• Task description: All of the data is to be printed again exactly as it appears.

• The data:
━━━━━━

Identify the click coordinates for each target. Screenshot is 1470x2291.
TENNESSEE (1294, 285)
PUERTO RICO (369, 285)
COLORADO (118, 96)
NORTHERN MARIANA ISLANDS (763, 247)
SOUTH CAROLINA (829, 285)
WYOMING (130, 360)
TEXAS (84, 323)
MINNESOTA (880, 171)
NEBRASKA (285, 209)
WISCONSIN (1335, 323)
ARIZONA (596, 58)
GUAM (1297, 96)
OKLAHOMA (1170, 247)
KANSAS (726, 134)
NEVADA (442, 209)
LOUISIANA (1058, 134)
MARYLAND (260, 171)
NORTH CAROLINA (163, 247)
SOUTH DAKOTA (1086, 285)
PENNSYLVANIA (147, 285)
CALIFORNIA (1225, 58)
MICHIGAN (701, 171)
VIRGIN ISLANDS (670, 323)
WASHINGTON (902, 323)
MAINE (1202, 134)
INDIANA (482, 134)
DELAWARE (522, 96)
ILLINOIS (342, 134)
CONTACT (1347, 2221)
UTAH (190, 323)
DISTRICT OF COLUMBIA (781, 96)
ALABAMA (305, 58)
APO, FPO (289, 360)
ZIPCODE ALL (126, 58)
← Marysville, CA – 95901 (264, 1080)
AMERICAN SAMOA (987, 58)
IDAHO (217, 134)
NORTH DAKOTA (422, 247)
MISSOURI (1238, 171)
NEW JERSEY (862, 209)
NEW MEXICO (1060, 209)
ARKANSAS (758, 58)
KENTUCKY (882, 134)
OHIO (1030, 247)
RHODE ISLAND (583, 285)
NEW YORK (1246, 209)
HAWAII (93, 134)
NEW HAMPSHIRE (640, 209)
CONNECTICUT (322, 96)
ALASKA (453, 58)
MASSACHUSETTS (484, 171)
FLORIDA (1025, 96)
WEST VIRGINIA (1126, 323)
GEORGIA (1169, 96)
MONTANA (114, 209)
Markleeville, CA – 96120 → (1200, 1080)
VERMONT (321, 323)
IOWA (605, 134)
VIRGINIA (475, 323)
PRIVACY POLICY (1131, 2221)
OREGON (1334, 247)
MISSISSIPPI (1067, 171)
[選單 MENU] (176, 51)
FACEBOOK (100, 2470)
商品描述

━━━━━━

• The completed task:
Identify the click coordinates for each target. Screenshot is 1470x2291.
TENNESSEE (1294, 285)
PUERTO RICO (369, 285)
COLORADO (118, 96)
NORTHERN MARIANA ISLANDS (763, 247)
SOUTH CAROLINA (829, 285)
WYOMING (130, 360)
TEXAS (84, 323)
MINNESOTA (880, 171)
NEBRASKA (285, 209)
WISCONSIN (1335, 323)
ARIZONA (596, 58)
GUAM (1297, 96)
OKLAHOMA (1170, 247)
KANSAS (726, 134)
NEVADA (442, 209)
LOUISIANA (1058, 134)
MARYLAND (260, 171)
NORTH CAROLINA (163, 247)
SOUTH DAKOTA (1086, 285)
PENNSYLVANIA (147, 285)
CALIFORNIA (1225, 58)
MICHIGAN (701, 171)
VIRGIN ISLANDS (670, 323)
WASHINGTON (902, 323)
MAINE (1202, 134)
INDIANA (482, 134)
DELAWARE (522, 96)
ILLINOIS (342, 134)
CONTACT (1347, 2221)
UTAH (190, 323)
DISTRICT OF COLUMBIA (781, 96)
ALABAMA (305, 58)
APO, FPO (289, 360)
ZIPCODE ALL (126, 58)
← Marysville, CA – 95901 (264, 1080)
AMERICAN SAMOA (987, 58)
IDAHO (217, 134)
NORTH DAKOTA (422, 247)
MISSOURI (1238, 171)
NEW JERSEY (862, 209)
NEW MEXICO (1060, 209)
ARKANSAS (758, 58)
KENTUCKY (882, 134)
OHIO (1030, 247)
RHODE ISLAND (583, 285)
NEW YORK (1246, 209)
HAWAII (93, 134)
NEW HAMPSHIRE (640, 209)
CONNECTICUT (322, 96)
ALASKA (453, 58)
MASSACHUSETTS (484, 171)
FLORIDA (1025, 96)
WEST VIRGINIA (1126, 323)
GEORGIA (1169, 96)
MONTANA (114, 209)
Markleeville, CA – 96120 → (1200, 1080)
VERMONT (321, 323)
IOWA (605, 134)
VIRGINIA (475, 323)
PRIVACY POLICY (1131, 2221)
OREGON (1334, 247)
MISSISSIPPI (1067, 171)
[選單 MENU] (176, 51)
FACEBOOK (100, 2470)
商品描述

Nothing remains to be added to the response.